▸ TASK OBJECTIVE
Reproduce each line of the material exactly, minus any picture.

▸ GIVEN DATA
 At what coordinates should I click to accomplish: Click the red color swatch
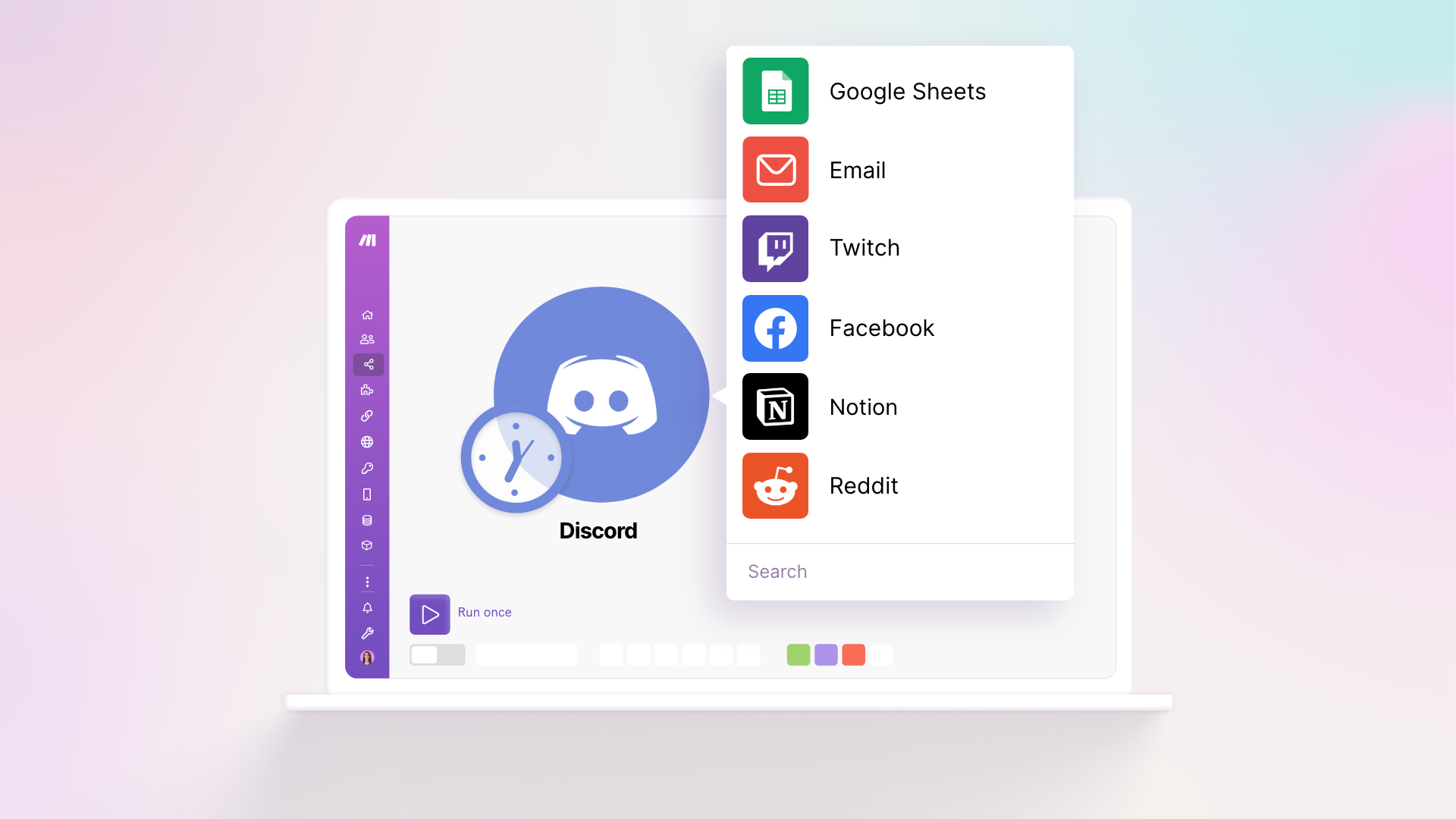[x=852, y=654]
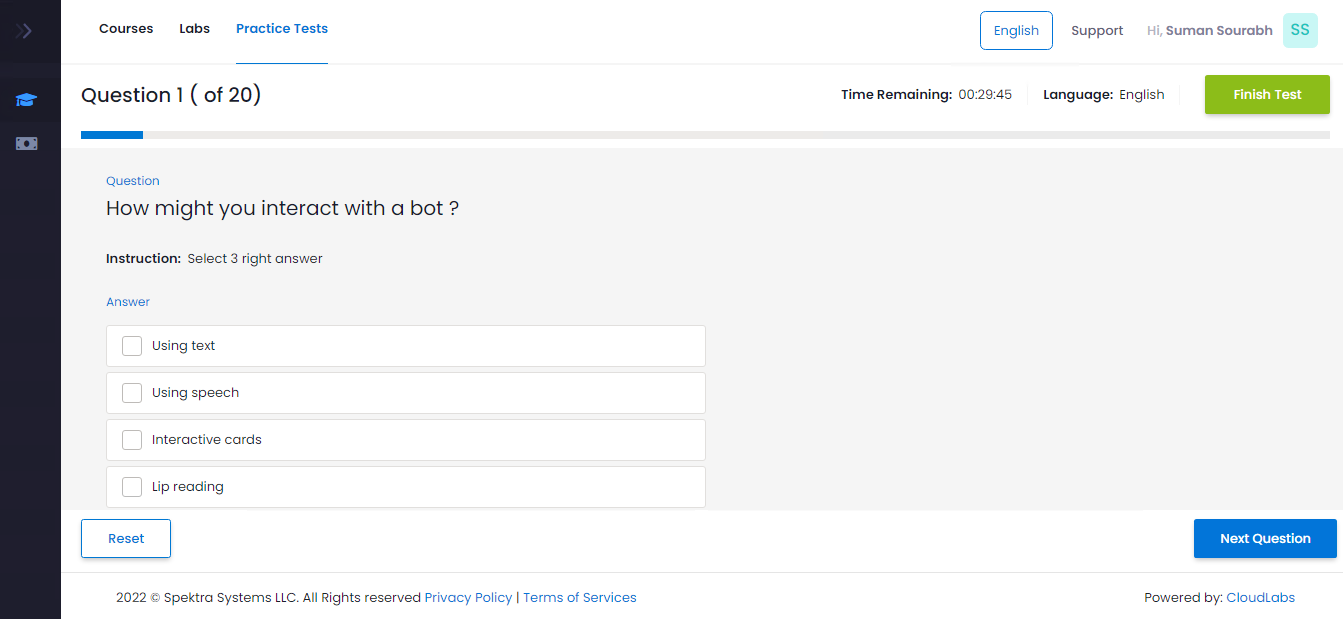Open the Support link
Screen dimensions: 1343x619
[1097, 30]
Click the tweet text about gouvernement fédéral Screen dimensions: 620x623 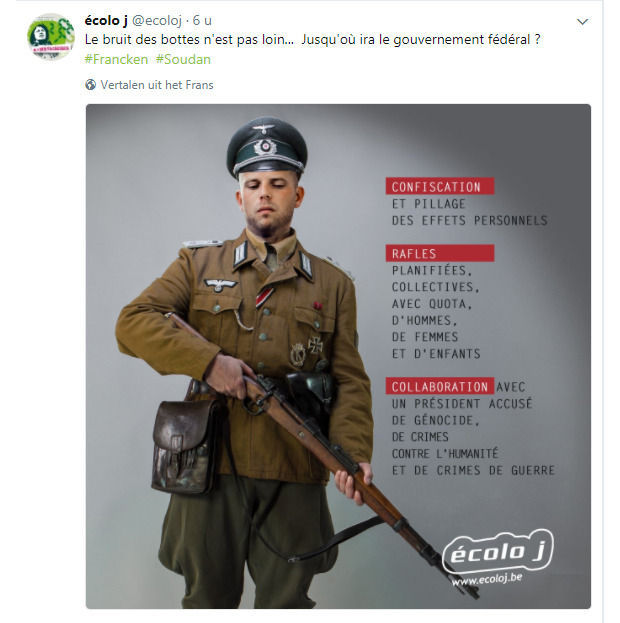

▸ SOLVED PROBLEM
 At what coordinates should I click to accomplish: Click the red color swatch
[x=852, y=654]
Open the Support link
Screen dimensions: 1343x619
[1097, 30]
Click the tweet text about gouvernement fédéral Screen dimensions: 620x623 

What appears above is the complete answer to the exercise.